Не зря был опытным летчиком и прекрасным методистом наш командир Аркадий Никифорович Воротников. Как он умно и хитро все обставил: мне выговор, но зато воспользовался таким моментом, чтобы на тактическом материале учить летчиков, как надо и как не надо делать. Свою цель он прекрасно осуществил, и мы многое поняли в тот день. Кроме того, командир полка обещал, что следующий передовой аэродром будет укатан, и мы сможем опять перейти на колеса. В конце своего выступления я взял на себя смелость и дал совет всем летчикам, как молодым, так и старым, что никогда не следует открывать огонь по самолетам противника с большой дистанции – это бесцельная трата боекомплекта и теряется внезапность атаки. Лично сам больше никогда с большой дистанции огонь не открывал, а стрелял с самых допустимо коротких дистанций, и эффект был неплохой. Забегая несколько вперед, можно привести такой пример. Во время Орловско-Курской операции в 1943 году на самолете Ла-5 с одной короткой очереди (25 снарядов) мне удалось сбить бомбардировщик Де-215. Вот какую огромную роль играла дистанция открытия огня в воздушном бою в то время.

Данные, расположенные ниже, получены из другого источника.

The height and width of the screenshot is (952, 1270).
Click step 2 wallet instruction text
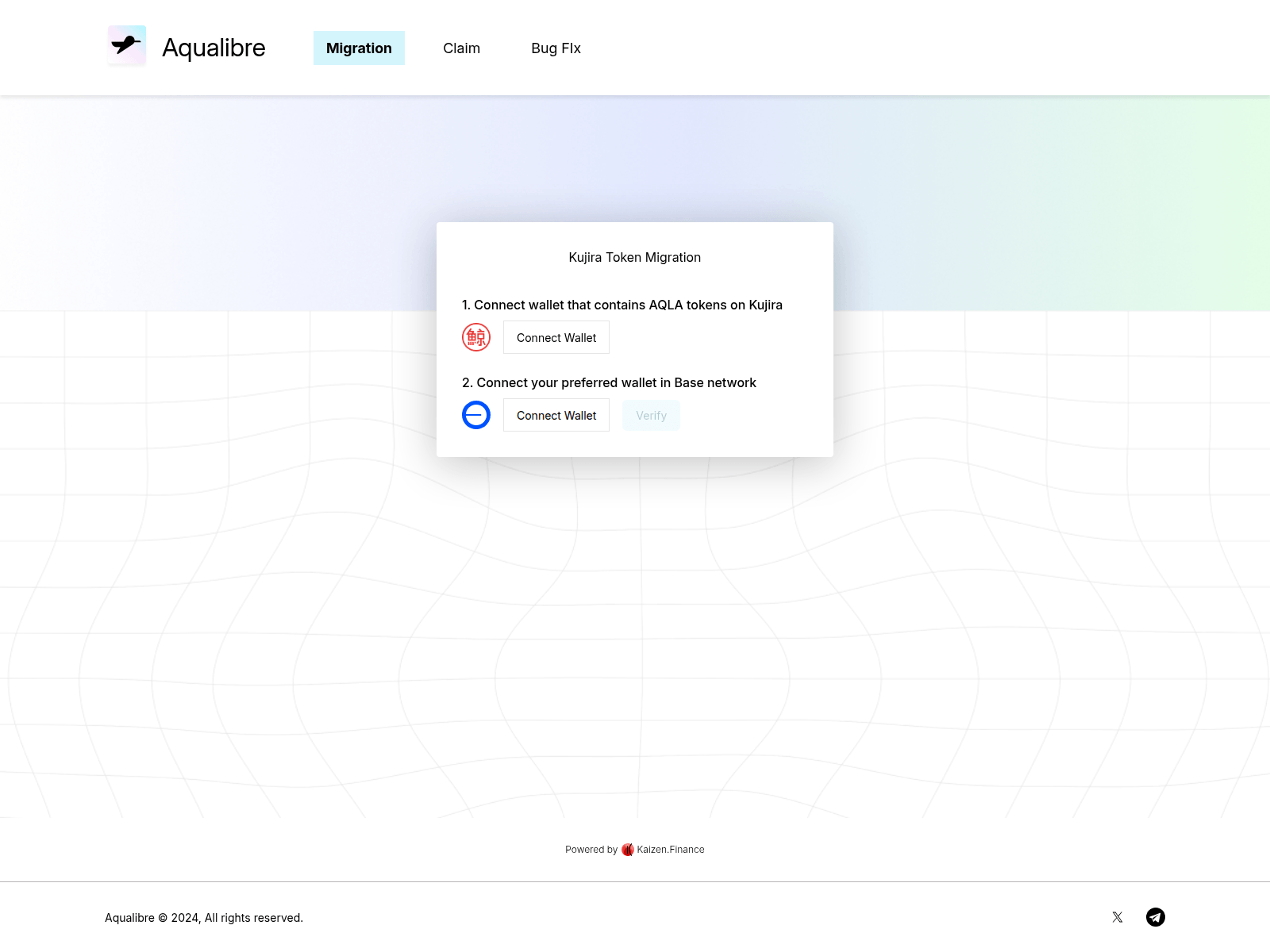coord(610,382)
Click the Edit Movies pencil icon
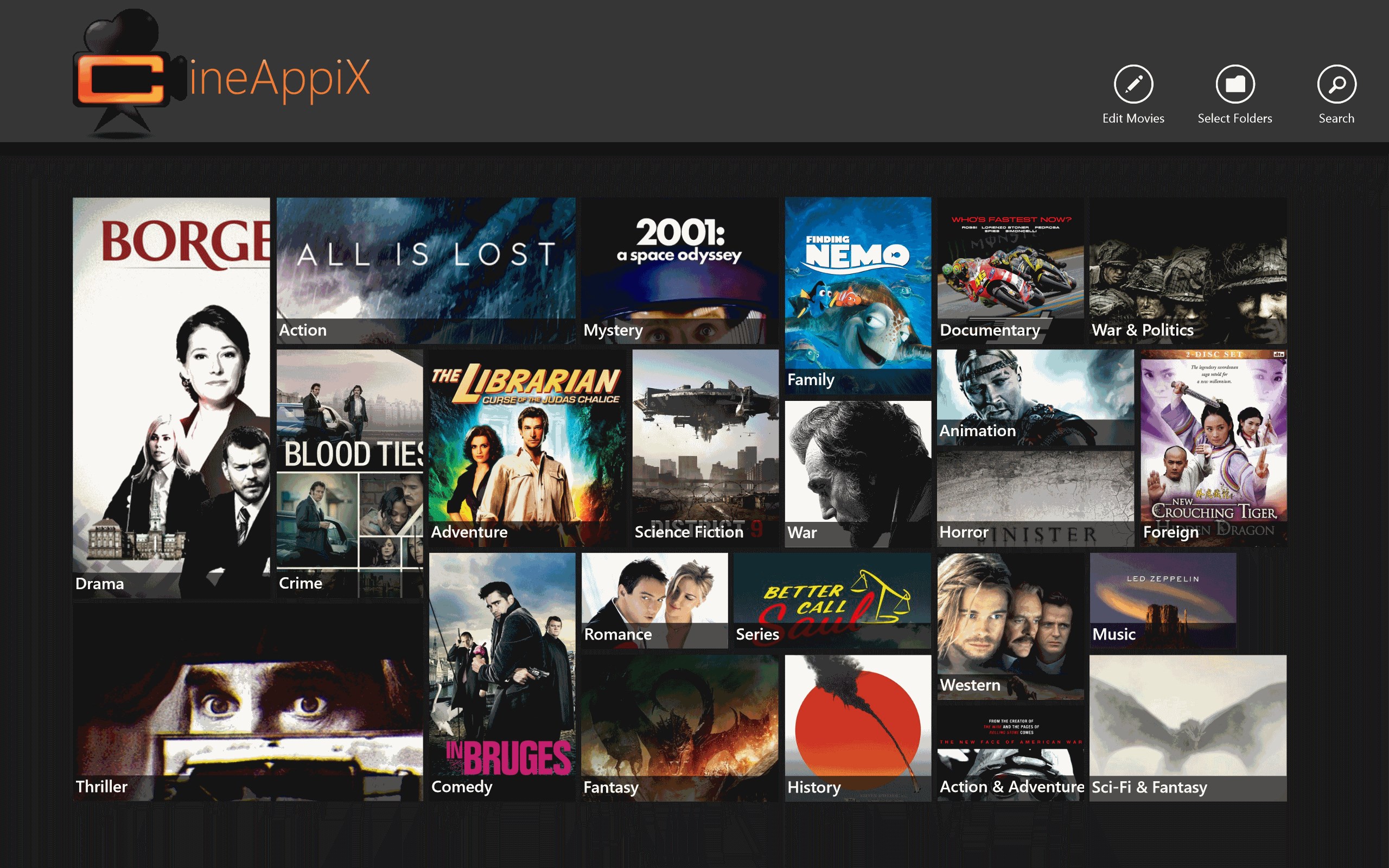The width and height of the screenshot is (1389, 868). coord(1133,85)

Я ранее говорил, что в школе воздушной стрельбой мы не занимались. Пришлось вот теперь практически отрабатывать элементы воздушной стрельбы по фактическому противнику. Надо сказать, что это стоило нам лишней крови. Тут остро выявился еще один недостаток И-16 – по тем прицелам, которые были установлены на И-16. очень трудно было определять дальность до цели. Поэтому, после моего горького опыта, мы стали тренироваться в определении дистанции в полете по видимости различных деталей впереди или рядом летящего. Для этого использовали каждую возможность в полете или на земле по своим самолетам определять дистанции. Это помогло нам быстро определять расстояние до цели и реже открывать огонь с большой дистанции. Так что на войне тоже была учеба, своеобразная, но боевая учеба. Надо было наверстать все упущенное в мирное время, особенно нами, инструкторами летных школ, хотя эти упущения произошли не по нашей вине. Кроме того, на войне постоянства нет. По шаблону воевать было нельзя, враг коварен и вооружен до зубов. Вероломство, коварство и нападение из-за угла были любимыми методами летчика-фашиста. Надо было тщательно следить за всеми повадками немцев, за их тактикой, сопоставлять со своей тактикой, своими методами. Вырабатывать новые методы борьбы с учетом возможностей наших и их самолетов. Провоевав некоторое время, изучив особенности тактики противника, мы пришли к выводу: И-16 может успешно вести воздушный бой с таким грозным в то время истребителем Ме-109 на горизонтальном маневре. И-16 имел прекрасные маневренные способности по горизонтали, и враг ничего не мог сделать И-16. Он старался перевести воздушный бой на вертикальных маневрах, это было ему выгодно, т.к. скорость у него была большая. В таких случаях мы навязывали Ме-109 бой на горизонталях. Кроме того, они никогда в лоб к И-16 не заходили, они вообще избегали лобовой атаки. Поэтому, стоило только своевременно обнаружить врага, он был не страшен, на И-16 можно было делать чудеса в умелых руках. Спасибо ему за это тысячу раз! Ведь в итоге именно И-16, этот наш маленький, тупоносый «ишачок», как называли его и летчики, и не летчики, вынес в первый год войны основную тяжесть боев, выпавших на долю нашей истребительной авиации.